Samsung's blog post states:
On-device, mobile hardware-backed device attestation — available on Samsung Galaxy devices and combined with protection from Microsoft Intune — now adds enhanced security and flexibility. For enterprises, this is an extra layer of protection against compromised devices falsely claiming to be known and healthy, gaining access to sensitive corporate data.
In a separate blog post, Microsoft stated:
This is a breakthrough development for highly regulated organizations that want to enable employees to bring their own devices (BYOD) for work. It opens up opportunities for Galaxy smartphone users to use their preferred device securely and privately for both work and play – while still empowering them with the flexibility and versatility to optimize their productivity.

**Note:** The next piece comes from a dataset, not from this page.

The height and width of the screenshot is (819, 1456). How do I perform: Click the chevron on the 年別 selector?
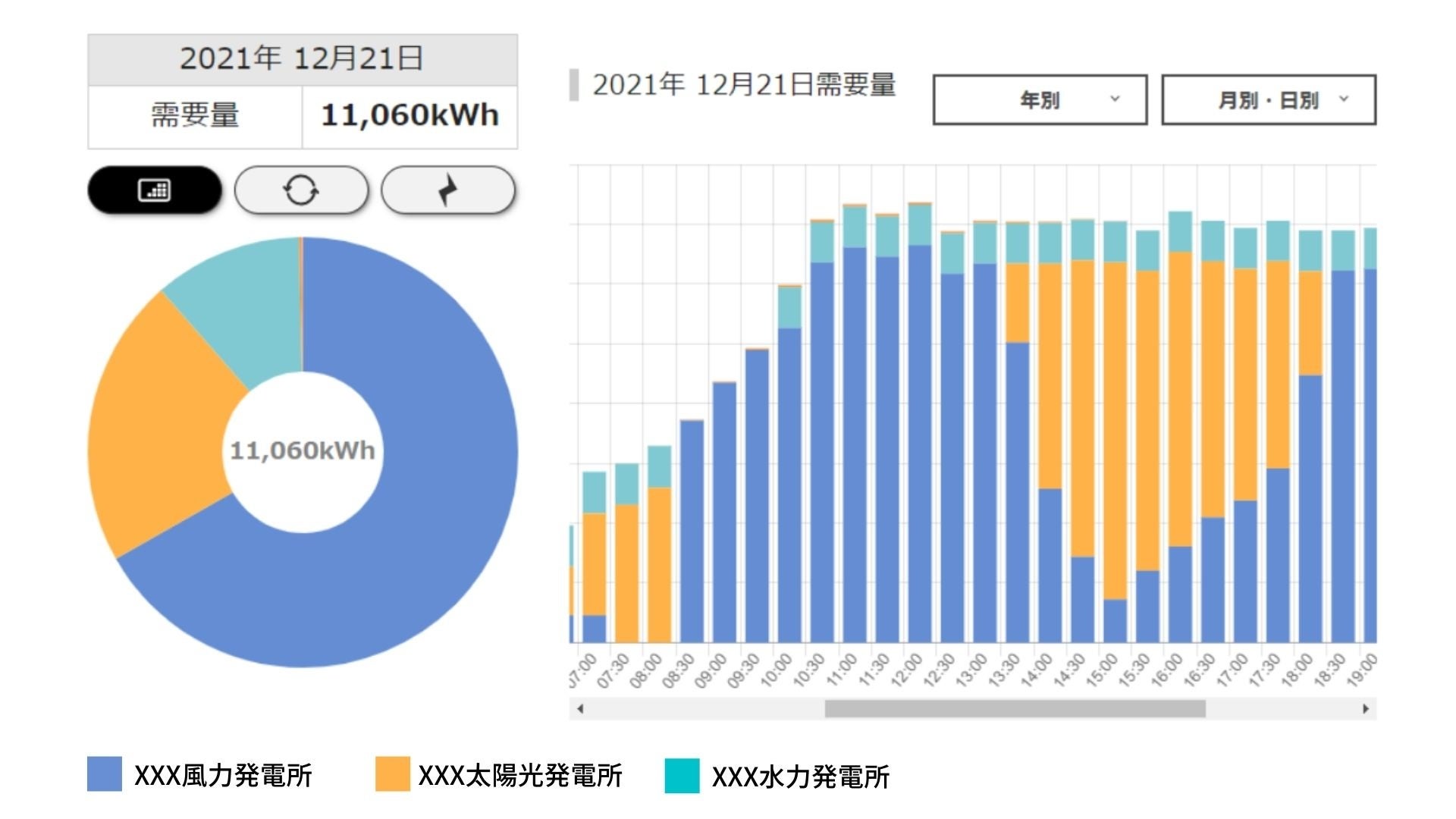(1115, 99)
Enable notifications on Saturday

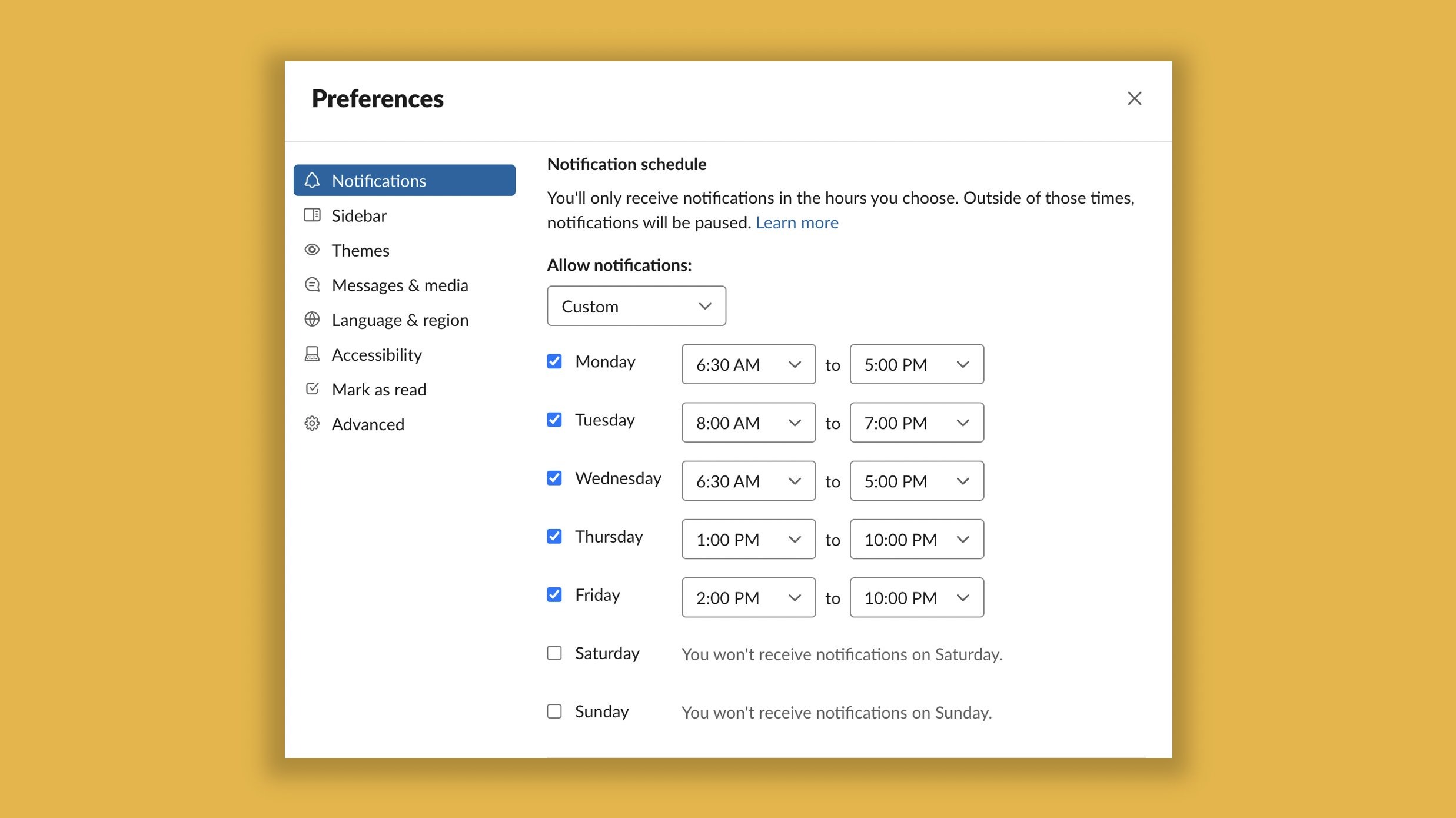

Samsung's Galaxy smartphones already have the company's Samsung Knox security software and services installed. Microsoft says combining Knox's security software with its own Intune app protection features will allow businesses to let an employee's Galaxy smartphone be used on a company's network.
Microsoft adds that this protection keeps working even if a Galaxy smartphone is not connected to the company network:
Intune can utilize the health check performed securely on the device itself to attest to a device's health and block access to company resources if needed, even if a device is off the network.
Microsoft says these new mobile enterprise security features will go live sometime in August with the latest version of Intune. It will work with select Samsung Galaxy smartphones and tablets that have Android 10 and higher installed.